As Michael has pointed out and I mentioned as well...all investment strategies will become unpopular when they "underperform". That is a lousy reason for excluding them from an investment portfolio.
If you embrace the theory/model that drives the expected equity risk premium (and thus an expected outperformance of US, Int'l, and EM Market portfolios), there is no reason to believe the same risk/return behaviors will not also generate positive excess returns to size and value dimensions
globally.
I have no particular insight as to the future premiums for small and value dimensions of the market any more than I do for the overall equity risk premium -- so my personal portfolio is highly diversified. As is is usually beneficial with most predicitions, I default to the naive forecast. Moderate equity, size, value, term and credit risks will probably be sufficient for future planning purposes. If one or more is way off (beta, for example), I would be much more comfortable
not concentrating my entire portfolio in that risk...
What prompted any comment from me in the first place is the assumption that US REITS are a CORE element of a diversified portfolio, yet size and value tilts are secondary (at best). There is credible research indicating that Int'l investing may be unnecessary if you target BETA exclusively (Sinquefield 1995), and only for those considering size or value dimensions of the Int'l markets are the higher investment costs justified.
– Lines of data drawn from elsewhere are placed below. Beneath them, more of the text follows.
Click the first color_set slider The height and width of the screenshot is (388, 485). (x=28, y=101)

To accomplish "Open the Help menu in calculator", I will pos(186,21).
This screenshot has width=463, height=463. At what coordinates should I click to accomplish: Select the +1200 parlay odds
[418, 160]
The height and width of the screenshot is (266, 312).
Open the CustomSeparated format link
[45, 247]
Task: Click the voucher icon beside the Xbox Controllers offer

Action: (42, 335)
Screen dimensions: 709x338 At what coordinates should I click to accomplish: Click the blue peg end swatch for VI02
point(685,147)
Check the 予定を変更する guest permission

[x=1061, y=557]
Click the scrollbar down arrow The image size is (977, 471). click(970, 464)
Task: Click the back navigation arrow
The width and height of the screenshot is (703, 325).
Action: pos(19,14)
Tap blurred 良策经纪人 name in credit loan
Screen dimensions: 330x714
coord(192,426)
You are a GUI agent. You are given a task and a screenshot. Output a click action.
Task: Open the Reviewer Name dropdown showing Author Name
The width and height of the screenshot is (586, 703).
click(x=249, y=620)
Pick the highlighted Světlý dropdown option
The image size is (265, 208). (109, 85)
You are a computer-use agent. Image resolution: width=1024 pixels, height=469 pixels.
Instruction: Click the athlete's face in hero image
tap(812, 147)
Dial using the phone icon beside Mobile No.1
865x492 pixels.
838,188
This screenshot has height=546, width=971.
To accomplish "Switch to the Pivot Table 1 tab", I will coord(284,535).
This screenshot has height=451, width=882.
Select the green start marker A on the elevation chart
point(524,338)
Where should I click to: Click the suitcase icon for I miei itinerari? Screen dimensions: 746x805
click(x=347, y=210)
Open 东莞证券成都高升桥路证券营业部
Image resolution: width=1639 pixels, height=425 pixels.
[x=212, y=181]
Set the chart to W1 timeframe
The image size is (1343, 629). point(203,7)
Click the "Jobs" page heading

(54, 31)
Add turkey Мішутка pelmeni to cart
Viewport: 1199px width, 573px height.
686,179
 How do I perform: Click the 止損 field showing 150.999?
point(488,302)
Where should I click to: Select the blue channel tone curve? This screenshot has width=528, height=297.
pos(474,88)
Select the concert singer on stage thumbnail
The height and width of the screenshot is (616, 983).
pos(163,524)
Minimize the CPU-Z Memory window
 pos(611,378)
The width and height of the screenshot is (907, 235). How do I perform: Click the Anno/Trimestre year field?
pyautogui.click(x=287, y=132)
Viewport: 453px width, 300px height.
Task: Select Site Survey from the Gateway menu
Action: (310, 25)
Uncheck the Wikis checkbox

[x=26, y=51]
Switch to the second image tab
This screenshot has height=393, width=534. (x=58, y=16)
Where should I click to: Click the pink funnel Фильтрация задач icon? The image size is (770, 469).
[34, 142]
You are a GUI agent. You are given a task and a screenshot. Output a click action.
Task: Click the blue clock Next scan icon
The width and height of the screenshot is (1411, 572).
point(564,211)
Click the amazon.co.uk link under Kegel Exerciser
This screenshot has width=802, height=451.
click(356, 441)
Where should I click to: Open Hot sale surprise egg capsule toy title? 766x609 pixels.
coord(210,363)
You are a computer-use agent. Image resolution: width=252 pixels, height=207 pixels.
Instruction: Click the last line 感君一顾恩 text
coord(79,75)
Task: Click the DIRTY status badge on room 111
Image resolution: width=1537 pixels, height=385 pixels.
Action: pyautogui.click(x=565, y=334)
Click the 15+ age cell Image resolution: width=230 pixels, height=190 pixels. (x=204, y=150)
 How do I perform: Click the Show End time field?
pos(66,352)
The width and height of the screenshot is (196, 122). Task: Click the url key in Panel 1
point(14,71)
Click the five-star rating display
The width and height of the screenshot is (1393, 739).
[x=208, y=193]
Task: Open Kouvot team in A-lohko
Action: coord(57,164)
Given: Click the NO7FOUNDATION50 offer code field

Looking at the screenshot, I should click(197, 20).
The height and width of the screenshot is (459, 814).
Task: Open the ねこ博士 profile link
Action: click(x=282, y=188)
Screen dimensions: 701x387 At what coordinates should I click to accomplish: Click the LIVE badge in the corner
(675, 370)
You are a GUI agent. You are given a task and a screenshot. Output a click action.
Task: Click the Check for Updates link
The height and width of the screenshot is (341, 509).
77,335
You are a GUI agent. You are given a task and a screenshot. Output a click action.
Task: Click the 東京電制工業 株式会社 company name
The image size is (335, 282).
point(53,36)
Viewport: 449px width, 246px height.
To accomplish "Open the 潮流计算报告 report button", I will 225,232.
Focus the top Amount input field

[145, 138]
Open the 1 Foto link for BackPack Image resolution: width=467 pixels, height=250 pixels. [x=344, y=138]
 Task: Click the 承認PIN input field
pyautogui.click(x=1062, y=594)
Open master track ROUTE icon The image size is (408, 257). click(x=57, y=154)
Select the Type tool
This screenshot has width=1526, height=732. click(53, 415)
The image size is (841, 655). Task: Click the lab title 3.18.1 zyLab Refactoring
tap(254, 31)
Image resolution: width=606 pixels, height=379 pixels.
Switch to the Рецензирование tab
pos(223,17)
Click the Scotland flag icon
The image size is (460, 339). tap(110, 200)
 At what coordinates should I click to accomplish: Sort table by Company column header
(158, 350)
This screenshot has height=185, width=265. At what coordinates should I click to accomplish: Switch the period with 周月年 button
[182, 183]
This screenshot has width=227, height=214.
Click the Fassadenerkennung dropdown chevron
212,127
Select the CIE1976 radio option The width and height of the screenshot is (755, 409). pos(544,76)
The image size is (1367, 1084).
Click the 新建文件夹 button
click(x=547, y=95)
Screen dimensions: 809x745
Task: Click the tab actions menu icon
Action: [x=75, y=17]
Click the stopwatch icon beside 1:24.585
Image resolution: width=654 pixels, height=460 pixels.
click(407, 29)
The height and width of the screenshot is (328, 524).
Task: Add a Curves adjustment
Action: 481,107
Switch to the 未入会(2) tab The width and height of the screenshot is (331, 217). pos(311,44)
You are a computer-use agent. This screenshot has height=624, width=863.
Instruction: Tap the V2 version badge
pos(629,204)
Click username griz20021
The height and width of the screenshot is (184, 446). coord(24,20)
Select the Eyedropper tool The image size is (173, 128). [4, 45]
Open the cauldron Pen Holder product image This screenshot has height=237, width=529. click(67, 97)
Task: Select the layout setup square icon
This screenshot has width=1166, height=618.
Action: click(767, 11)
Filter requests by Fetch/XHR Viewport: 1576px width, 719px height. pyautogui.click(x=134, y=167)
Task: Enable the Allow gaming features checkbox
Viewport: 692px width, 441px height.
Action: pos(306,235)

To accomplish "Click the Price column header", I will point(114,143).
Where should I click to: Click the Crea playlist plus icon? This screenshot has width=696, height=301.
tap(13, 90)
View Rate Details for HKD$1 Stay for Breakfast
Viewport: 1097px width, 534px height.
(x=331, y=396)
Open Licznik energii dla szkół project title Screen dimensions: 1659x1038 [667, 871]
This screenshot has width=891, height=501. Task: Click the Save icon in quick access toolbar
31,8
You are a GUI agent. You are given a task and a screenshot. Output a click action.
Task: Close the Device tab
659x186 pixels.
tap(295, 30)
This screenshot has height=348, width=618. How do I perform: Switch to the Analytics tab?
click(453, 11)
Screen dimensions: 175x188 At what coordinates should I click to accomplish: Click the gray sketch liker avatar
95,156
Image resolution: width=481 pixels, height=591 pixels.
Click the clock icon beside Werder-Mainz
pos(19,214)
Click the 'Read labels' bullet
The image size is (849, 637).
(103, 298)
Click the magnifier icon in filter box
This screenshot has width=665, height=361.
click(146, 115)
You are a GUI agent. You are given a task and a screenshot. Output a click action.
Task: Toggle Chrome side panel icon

As for my multifactor confidence, well...size and Value dimensions have brilliant explainatory powers in the context of a diversified portfoliio, and we have 80+ years of exchange traded data on their behavior through booms and busts (and info in over a dozen different countries over shorter periods). Size and Value dimensions can also be accessed in a more tax efficient manner, leaving valuable tax-deferred space for ST taxable fixed income. And, asset class or not, REITS contain industry specific risks (see 2007) that mirror most other sectors.
If one were to develop a REIT tracking variable (NARIET minus TSM), we would find that the premiums, persistence, and diversification benefits relative to a TSM portfolio are actually less than size or value tilts...yet the volatility of its premium is higher than the ERP, size, or value risks.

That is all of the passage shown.